* DOCUMENT SECTION
- - - - - - -
Normally, I would expect to read at least 3 books when I’m on holiday but this year I only managed 2. That’s still a decent number for a week but I just had an idea of what I’d get through. Thankfully, I managed to finish this book, which was definitely something I needed to finish this week. Mostly because I doubted my ability to finish it during a work week. Which isn’t to say that I had low expectations for it. I was really excited to read this book because it felt so timely. The anti-vax movement has been around for ages but it was never more apparent than during the recent Covid pandemic. Especially with all of the fake science being shared on social media. Confirmation bias is one of the greatest problems facing society right now and I was really interested to see where this narrative would go.
There was a lot of potential for this book. What happens when two friends disagree on one fundamental issue and it hurts someone they love? Elizabeth and Bryony have always been unlikely friends but they have always made it work. That is until Bryony makes one decision that changes all of their lives. The two women have different opinions on vaccines. It’s not something that has been an issue for them until one fateful day. A quick decision and a half-truth have bitter consequences that will see the two women on opposite sides of a battle that goes far beyond two mothers.
- - - - - - -
* SUPPLIED MATERIAL
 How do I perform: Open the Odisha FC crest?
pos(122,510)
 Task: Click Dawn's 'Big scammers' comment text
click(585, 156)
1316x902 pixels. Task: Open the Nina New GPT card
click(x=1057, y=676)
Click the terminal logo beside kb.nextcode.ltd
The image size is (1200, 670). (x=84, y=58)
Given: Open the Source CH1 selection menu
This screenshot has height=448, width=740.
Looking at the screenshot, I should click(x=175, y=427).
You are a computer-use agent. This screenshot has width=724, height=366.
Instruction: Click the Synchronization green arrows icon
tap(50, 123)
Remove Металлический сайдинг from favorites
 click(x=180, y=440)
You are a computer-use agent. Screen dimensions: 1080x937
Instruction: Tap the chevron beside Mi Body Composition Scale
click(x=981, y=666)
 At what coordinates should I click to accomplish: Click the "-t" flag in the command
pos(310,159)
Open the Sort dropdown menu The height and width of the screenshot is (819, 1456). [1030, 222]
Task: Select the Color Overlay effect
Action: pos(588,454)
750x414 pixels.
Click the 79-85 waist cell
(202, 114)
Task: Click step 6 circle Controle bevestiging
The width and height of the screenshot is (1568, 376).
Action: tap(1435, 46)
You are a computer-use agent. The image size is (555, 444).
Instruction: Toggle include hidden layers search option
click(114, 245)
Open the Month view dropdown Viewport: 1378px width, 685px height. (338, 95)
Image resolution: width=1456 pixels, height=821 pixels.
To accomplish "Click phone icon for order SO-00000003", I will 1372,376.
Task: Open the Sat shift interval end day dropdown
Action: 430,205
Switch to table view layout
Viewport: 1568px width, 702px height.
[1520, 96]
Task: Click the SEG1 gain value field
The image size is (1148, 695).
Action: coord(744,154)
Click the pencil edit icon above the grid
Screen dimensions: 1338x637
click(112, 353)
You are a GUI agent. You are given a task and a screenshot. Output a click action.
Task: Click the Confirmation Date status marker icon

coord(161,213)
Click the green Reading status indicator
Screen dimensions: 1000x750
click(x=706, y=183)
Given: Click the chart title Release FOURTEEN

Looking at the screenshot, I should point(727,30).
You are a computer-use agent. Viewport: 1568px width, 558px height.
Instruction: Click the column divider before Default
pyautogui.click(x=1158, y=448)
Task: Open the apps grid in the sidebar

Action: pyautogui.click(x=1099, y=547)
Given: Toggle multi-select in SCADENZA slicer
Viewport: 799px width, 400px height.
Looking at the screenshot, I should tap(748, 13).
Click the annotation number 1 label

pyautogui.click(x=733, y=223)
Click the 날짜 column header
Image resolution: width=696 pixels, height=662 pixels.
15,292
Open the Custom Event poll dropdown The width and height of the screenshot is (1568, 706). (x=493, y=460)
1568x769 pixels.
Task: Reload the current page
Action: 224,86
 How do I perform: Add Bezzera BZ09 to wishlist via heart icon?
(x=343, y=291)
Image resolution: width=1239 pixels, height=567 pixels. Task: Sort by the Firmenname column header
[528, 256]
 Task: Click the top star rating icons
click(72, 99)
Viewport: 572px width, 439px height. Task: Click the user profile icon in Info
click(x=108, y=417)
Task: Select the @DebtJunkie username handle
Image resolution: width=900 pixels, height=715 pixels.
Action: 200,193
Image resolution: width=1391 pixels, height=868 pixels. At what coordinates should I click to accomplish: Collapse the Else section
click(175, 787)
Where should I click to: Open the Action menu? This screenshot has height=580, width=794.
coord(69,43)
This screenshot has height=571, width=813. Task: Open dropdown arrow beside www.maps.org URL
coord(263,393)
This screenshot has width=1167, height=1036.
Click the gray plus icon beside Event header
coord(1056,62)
- - - - - - -
* PROBLEM A
Reproduce the book review word for word, starting with "Normally, I would" and going on through "narrative would go.".
* PROBLEM B
In the book review, on what issue do Elizabeth and Bryony hold different opinions?
* PROBLEM C
Carry on the book review from the end of its final sentence.

* WRITTEN REPLY A
Normally, I would expect to read at least 3 books when I’m on holiday but this year I only managed 2. That’s still a decent number for a week but I just had an idea of what I’d get through. Thankfully, I managed to finish this book, which was definitely something I needed to finish this week. Mostly because I doubted my ability to finish it during a work week. Which isn’t to say that I had low expectations for it. I was really excited to read this book because it felt so timely. The anti-vax movement has been around for ages but it was never more apparent than during the recent Covid pandemic. Especially with all of the fake science being shared on social media. Confirmation bias is one of the greatest problems facing society right now and I was really interested to see where this narrative would go.

* WRITTEN REPLY B
Vaccines

* WRITTEN REPLY C
Despite my excitement for this book, I ended up disappointed. Firstly, I don’t think the structure really added anything to the story. The narrative is split between Elizabeth and Byrony’s perspectives leading up to the big events but it is also split up by the POVs of bystanders after everything kicked off. These little mini-chapters were interesting and I think it would have been fun to see the story told through these snippets. Added together with the other perspectives, they just ruined the pace a bit. I know that this was intended to build suspense and create mystery. I just don’t think it was necessary. It’s not as if we don’t know where this is going.
In terms of the narrative, the book doesn’t take a strong stance either way and I understand why that might be the preferred way to write this. After all, taking a strong stance, either way, would have created some real fallout However, I also think this was a bit of a cop-out considering how divisive the topic is. Emily Edwards has taken a relevant topic and written a book that sits on the fence. I just don’t really see the point in it. It doesn’t even add much to the conversation. Instead, The Herd just regurgitates the different arguments and does nothing with them. In the end, this book starts slowly and has a weak ending. There was a lot of pressure on the stuff in the middle to hold it together.
Overall, this isn’t a terrible book but I can’t pretend I was as engaged as I’d expected. It wasn’t as emotionally fraught or dramatic as I’d prepared myself for. It was just a relatively tame portrait of a contentious issue. Rather than being a hard-hitting narrative I’d hoped for, it was all just very basic. The characters weren’t really developed beyond their initial stereotypes, the portrayal of marriage seems particularly outdated and the story doesn’t delve into the topic at all. The Herd is surface level. I definitely wanted more from this one.